RECORDS: Begin

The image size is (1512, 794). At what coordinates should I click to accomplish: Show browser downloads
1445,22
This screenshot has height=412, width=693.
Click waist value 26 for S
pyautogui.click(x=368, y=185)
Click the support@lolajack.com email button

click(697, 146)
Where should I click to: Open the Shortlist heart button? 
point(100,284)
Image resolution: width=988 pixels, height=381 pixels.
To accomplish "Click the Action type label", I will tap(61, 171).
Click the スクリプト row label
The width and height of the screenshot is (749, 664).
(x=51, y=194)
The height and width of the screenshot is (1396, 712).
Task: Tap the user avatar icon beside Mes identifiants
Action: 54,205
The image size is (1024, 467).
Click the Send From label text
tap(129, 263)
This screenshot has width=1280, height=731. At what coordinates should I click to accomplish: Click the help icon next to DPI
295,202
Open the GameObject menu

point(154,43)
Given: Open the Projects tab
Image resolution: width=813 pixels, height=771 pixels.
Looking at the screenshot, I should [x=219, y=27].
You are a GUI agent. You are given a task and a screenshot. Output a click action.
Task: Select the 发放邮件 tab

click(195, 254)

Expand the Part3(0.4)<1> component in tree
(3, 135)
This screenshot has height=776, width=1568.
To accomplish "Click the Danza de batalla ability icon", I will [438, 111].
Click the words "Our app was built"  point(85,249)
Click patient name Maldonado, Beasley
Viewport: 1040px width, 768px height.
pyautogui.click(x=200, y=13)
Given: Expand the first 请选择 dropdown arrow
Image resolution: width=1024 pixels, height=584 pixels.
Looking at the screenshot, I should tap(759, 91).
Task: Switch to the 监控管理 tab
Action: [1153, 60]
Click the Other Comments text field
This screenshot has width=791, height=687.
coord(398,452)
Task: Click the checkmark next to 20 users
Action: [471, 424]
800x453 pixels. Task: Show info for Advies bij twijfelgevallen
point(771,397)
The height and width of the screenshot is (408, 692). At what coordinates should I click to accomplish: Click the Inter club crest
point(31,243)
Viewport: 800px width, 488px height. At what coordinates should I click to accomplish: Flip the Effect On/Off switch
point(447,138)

RECORDS: End

WHAT YOU WILL DO: Your reply must be a faithful copy of each entry above.

SOLUTION TO THE PROBLEM:
The image size is (1512, 794). At what coordinates should I click to accomplish: Show browser downloads
1445,22
This screenshot has height=412, width=693.
Click waist value 26 for S
pyautogui.click(x=368, y=185)
Click the support@lolajack.com email button

click(697, 146)
Where should I click to: Open the Shortlist heart button? 
point(100,284)
Image resolution: width=988 pixels, height=381 pixels.
To accomplish "Click the Action type label", I will tap(61, 171).
Click the スクリプト row label
The width and height of the screenshot is (749, 664).
(x=51, y=194)
The height and width of the screenshot is (1396, 712).
Task: Tap the user avatar icon beside Mes identifiants
Action: 54,205
The image size is (1024, 467).
Click the Send From label text
tap(129, 263)
This screenshot has width=1280, height=731. At what coordinates should I click to accomplish: Click the help icon next to DPI
295,202
Open the GameObject menu

point(154,43)
Given: Open the Projects tab
Image resolution: width=813 pixels, height=771 pixels.
Looking at the screenshot, I should [x=219, y=27].
You are a GUI agent. You are given a task and a screenshot. Output a click action.
Task: Select the 发放邮件 tab

click(195, 254)

Expand the Part3(0.4)<1> component in tree
(3, 135)
This screenshot has height=776, width=1568.
To accomplish "Click the Danza de batalla ability icon", I will [438, 111].
Click the words "Our app was built"  point(85,249)
Click patient name Maldonado, Beasley
Viewport: 1040px width, 768px height.
pyautogui.click(x=200, y=13)
Given: Expand the first 请选择 dropdown arrow
Image resolution: width=1024 pixels, height=584 pixels.
Looking at the screenshot, I should tap(759, 91).
Task: Switch to the 监控管理 tab
Action: [1153, 60]
Click the Other Comments text field
This screenshot has width=791, height=687.
coord(398,452)
Task: Click the checkmark next to 20 users
Action: [471, 424]
800x453 pixels. Task: Show info for Advies bij twijfelgevallen
point(771,397)
The height and width of the screenshot is (408, 692). At what coordinates should I click to accomplish: Click the Inter club crest
point(31,243)
Viewport: 800px width, 488px height. At what coordinates should I click to accomplish: Flip the Effect On/Off switch
point(447,138)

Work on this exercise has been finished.